Israel has fired missiles at a building in the Gaza Strip which it says was used as a weapons factory. The action followed a mortar bomb attack at a Jewish settlement. The Palestinian Authority has repeated its call for international monitors coming not only from the United States, but also from Europe.
Israeli helicopter gunships flew into the Palestinian-controlled area of the Gaza Strip Saturday, attacking a building Israel called a weapons factory.
Palestinian witnesses say the helicopters fired at least three missiles.
The Israeli army says the operation in the Khan Yunis refugee camp was in response to at least three Palestinian mortar attacks at the Gush Katif Jewish settlement also in the Gaza Strip.

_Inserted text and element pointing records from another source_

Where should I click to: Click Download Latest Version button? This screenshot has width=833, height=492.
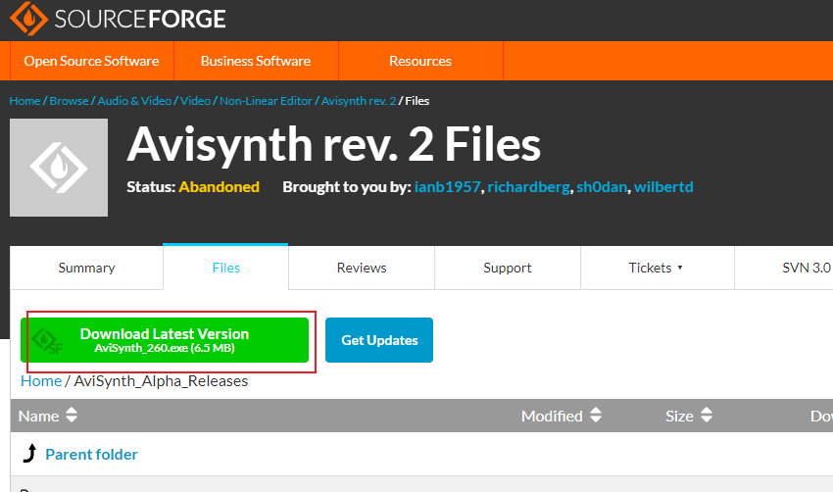tap(165, 340)

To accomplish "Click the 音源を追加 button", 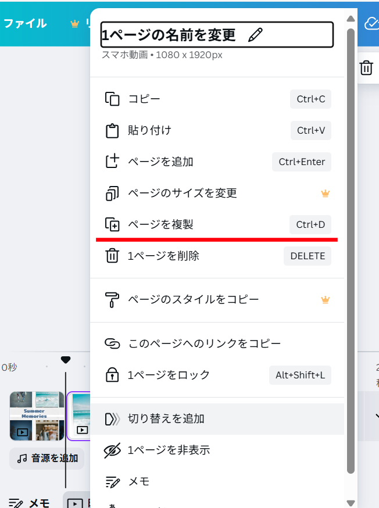I will pyautogui.click(x=47, y=459).
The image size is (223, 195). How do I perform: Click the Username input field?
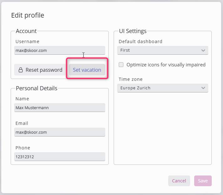coord(60,50)
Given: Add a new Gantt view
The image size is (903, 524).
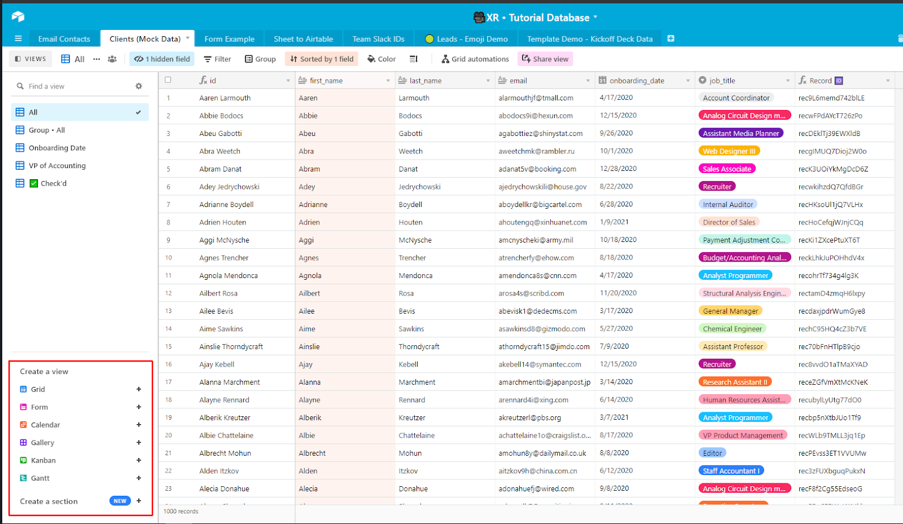Looking at the screenshot, I should pos(139,478).

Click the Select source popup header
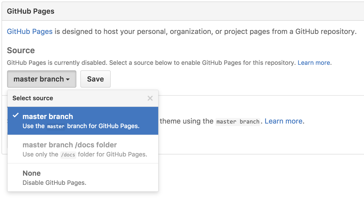click(33, 98)
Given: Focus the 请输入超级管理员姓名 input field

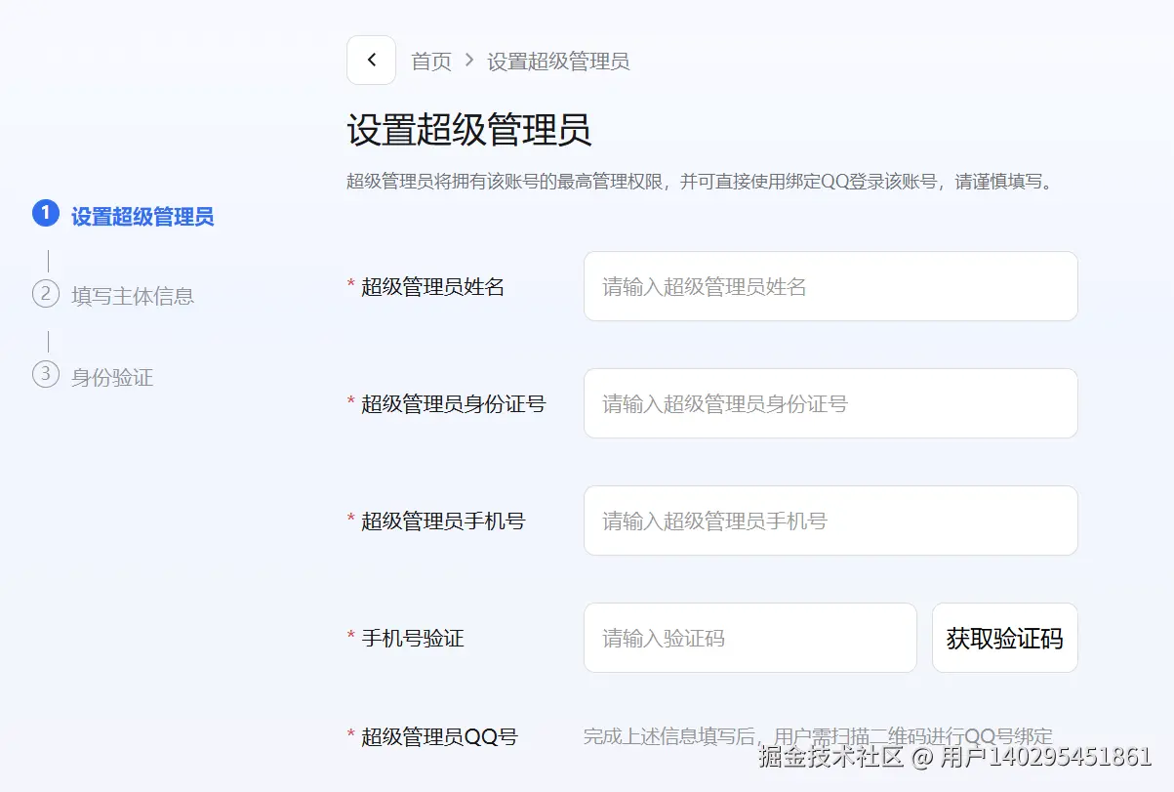Looking at the screenshot, I should (x=830, y=286).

The Israeli attack inside Palestinian-controlled territory came one day after Israeli tanks destroyed three Palestinian police posts near the West Bank city of Ramallah.
One post belonged to Palestinian leader Yasser Arafat's elite Force 17 security unit. That action followed the fatal shooting of an Israeli teenager inside a Jewish settlement near Jerusalem.

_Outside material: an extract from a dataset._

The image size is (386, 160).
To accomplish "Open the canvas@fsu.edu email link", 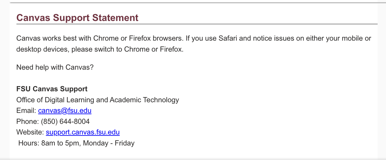I will [x=65, y=111].
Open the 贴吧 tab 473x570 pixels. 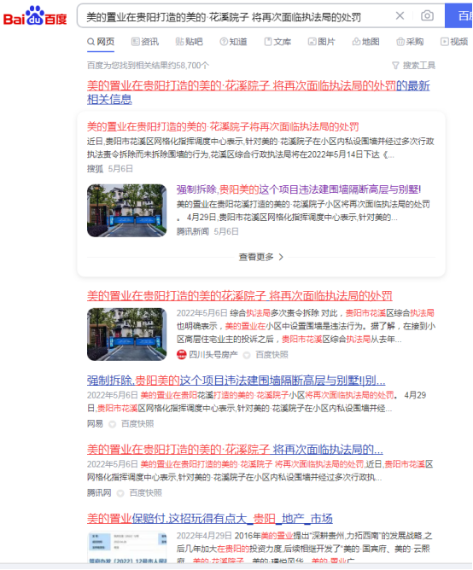[x=189, y=42]
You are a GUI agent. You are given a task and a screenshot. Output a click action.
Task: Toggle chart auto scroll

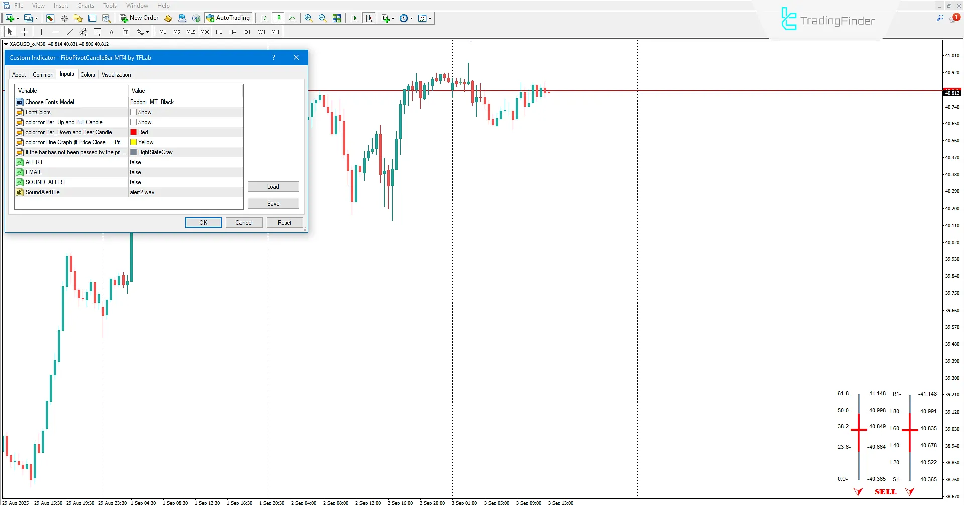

Israeli security forces say they are on high alert for terror attacks inside Israel, especially after the discovery of an explosive device hidden in a watermelon on a bus parked next to a Jerusalem shopping mall.
Israel has renewed its demand that the Palestinian Authority rein in militants targeting Israeli soldiers and civilians.
Meanwhile, the Palestinian Cabinet, which met in the Gaza Strip on Friday, repeated its call for international monitors, following the Israeli military actions inside areas under Palestinian control.
Speaking on the Voice of Palestine Radio, Palestinian Cabinet Minister Nabil Sha'ath said the Palestinians want several states, including Europe and the United States, to be represented in an observer force.
Israel had been vehemently opposed to international monitors since the beginning of the Palestinian uprising in September. But last week, Israel's defense minister said Israel might be willing to accept such a force if it is made up only of Americans.
Palestinians say monitors in the West Bank and Gaza Strip could help implement a U.S.-brokered cease fire, which so far has failed to take hold.